Python Library Usage

from yt_info_extract import get_video_info

# Extract video information
info = get_video_info("jNQXAC9IVRw")

print(f"Title: {info['title']}")
print(f"Channel: {info['channel_name']}")
print(f"Views: {info['views']:,}")
print(f"Published: {info['publication_date']}")

Command Line Usage

# Extract video information
yt-info jNQXAC9IVRw

# Export to JSON
yt-info -f json -o video.json jNQXAC9IVRw

# Process multiple videos
yt-info --batch video_ids.txt --output-dir results/

# Use specific extraction strategy
yt-info -s api --api-key YOUR_KEY jNQXAC9IVRw

YouTube Data API v3 Setup (Recommended)

The YouTube Data API v3 is the official, most reliable method.

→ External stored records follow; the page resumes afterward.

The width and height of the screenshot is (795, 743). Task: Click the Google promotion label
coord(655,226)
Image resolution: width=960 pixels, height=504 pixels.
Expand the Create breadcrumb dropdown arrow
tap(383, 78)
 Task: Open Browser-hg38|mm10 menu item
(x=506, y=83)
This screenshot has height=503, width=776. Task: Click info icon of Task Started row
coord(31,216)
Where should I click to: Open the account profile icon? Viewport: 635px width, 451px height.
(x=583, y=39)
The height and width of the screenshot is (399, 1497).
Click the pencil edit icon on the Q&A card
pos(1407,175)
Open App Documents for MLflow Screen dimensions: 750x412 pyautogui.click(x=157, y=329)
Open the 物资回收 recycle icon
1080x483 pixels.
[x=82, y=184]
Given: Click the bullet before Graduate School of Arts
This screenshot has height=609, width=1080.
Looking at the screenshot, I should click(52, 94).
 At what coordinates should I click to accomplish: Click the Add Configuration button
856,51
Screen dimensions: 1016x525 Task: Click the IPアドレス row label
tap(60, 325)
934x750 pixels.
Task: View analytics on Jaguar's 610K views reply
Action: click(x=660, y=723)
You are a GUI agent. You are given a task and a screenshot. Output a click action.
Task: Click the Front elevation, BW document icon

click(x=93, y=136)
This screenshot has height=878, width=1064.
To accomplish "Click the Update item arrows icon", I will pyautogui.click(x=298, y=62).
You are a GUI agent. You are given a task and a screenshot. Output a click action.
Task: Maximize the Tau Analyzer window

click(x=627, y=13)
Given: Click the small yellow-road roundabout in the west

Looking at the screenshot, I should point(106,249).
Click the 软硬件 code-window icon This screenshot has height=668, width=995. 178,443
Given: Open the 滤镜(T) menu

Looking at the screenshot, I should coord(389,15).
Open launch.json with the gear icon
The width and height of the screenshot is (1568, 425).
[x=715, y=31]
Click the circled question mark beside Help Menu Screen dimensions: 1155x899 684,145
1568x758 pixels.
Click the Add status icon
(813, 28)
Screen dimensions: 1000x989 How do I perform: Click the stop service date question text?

It requires a free API key:

  1. Go to Google Cloud Console
  2. Create a new project or select an existing one
  3. Enable the YouTube Data API v3
  4. Create credentials (API Key)
  5. Restrict the API key to YouTube Data API v3
# Set your API key as environment variable
export YOUTUBE_API_KEY="your_api_key_here"

# Now use the library
yt-info jNQXAC9IVRw

Usage Examples

Basic Usage

from yt_info_extract import YouTubeVideoInfoExtractor

# Initialize extractor
extractor = YouTubeVideoInfoExtractor(api_key="your_key")

# Extract video info
info = extractor.get_video_info("jNQXAC9IVRw")

if info:
    print(f"Title: {info['title']}")
    print(f"Channel: {info['channel_name']}")
    print(f"Views: {info['views']:,}")
    print(f"Published: {info['publication_date']}")
    print(f"Description: {info['description'][:100]}...")

Batch Processing

from yt_info_extract import get_video_info_batch

video_ids = ["jNQXAC9IVRw", "dQw4w9WgXcQ", "_OBlgSz8sSM"]
results = get_video_info_batch(video_ids)

for result in results:
    if not result.get('error'):
        print(f"{result['title']} - {result['views']:,} views")

Export Data

from yt_info_extract import get_video_info, export_video_info

# Get video info
info = get_video_info("jNQXAC9IVRw")

# Export to JSON
export_video_info(info, "video.json")

# Export batch results to CSV
batch_results = get_video_info_batch(["jNQXAC9IVRw", "dQw4w9WgXcQ"])
export_video_info(batch_results, "videos.csv", format_type="csv")

Different URL Formats

from yt_info_extract import get_video_info

# All of these work:
formats = [
    "jNQXAC9IVRw",  # Video ID
    "https://www.youtube.com/watch?v=jNQXAC9IVRw",  # Standard URL
    "https://youtu.be/jNQXAC9IVRw",  # Short URL
    "https://www.youtube.com/embed/jNQXAC9IVRw",  # Embed URL
]

for fmt in formats:
    info = get_video_info(fmt)
    print(f"✓ {fmt} -> {info['title']}")

Command Line Interface

Basic Commands

# Extract video information
yt-info jNQXAC9IVRw

# Use different output formats
yt-info -f compact jNQXAC9IVRw
yt-info -f stats jNQXAC9IVRw
yt-info -f json jNQXAC9IVRw

# Export to file
yt-info -f json -o video.json jNQXAC9IVRw
yt-info -f csv -o video.csv jNQXAC9IVRw

Batch Processing

# Create a file with video IDs (one per line)
echo "jNQXAC9IVRw" > video_ids.txt
echo "dQw4w9WgXcQ" >> video_ids.txt

# Process all videos
yt-info --batch video_ids.txt --output-dir results/

# With summary report
yt-info --batch video_ids.txt --summary --output-dir results/

API Key Usage

# Method 1: Environment variable
export YOUTUBE_API_KEY="your_api_key_here"
yt-info jNQXAC9IVRw

# Method 2: Command line argument
yt-info --api-key "your_api_key_here" jNQXAC9IVRw

# Force specific strategy
yt-info -s api --api-key "your_key" jNQXAC9IVRw
yt-info -s yt_dlp jNQXAC9IVRw

Utility Commands

# Test API key
yt-info --test-api

# List available strategies
yt-info --list-strategies

# Verbose output
yt-info -v jNQXAC9IVRw

Extraction Strategies

1. YouTube Data API v3 (Recommended)

  • Pros: Official, reliable, comprehensive data, compliant with ToS
  • Cons: Requires API key, has quota limits (10,000 units/day free)
  • Best for: Production applications, commercial use, reliable automation
extractor = YouTubeVideoInfoExtractor(api_key="your_key", strategy="api")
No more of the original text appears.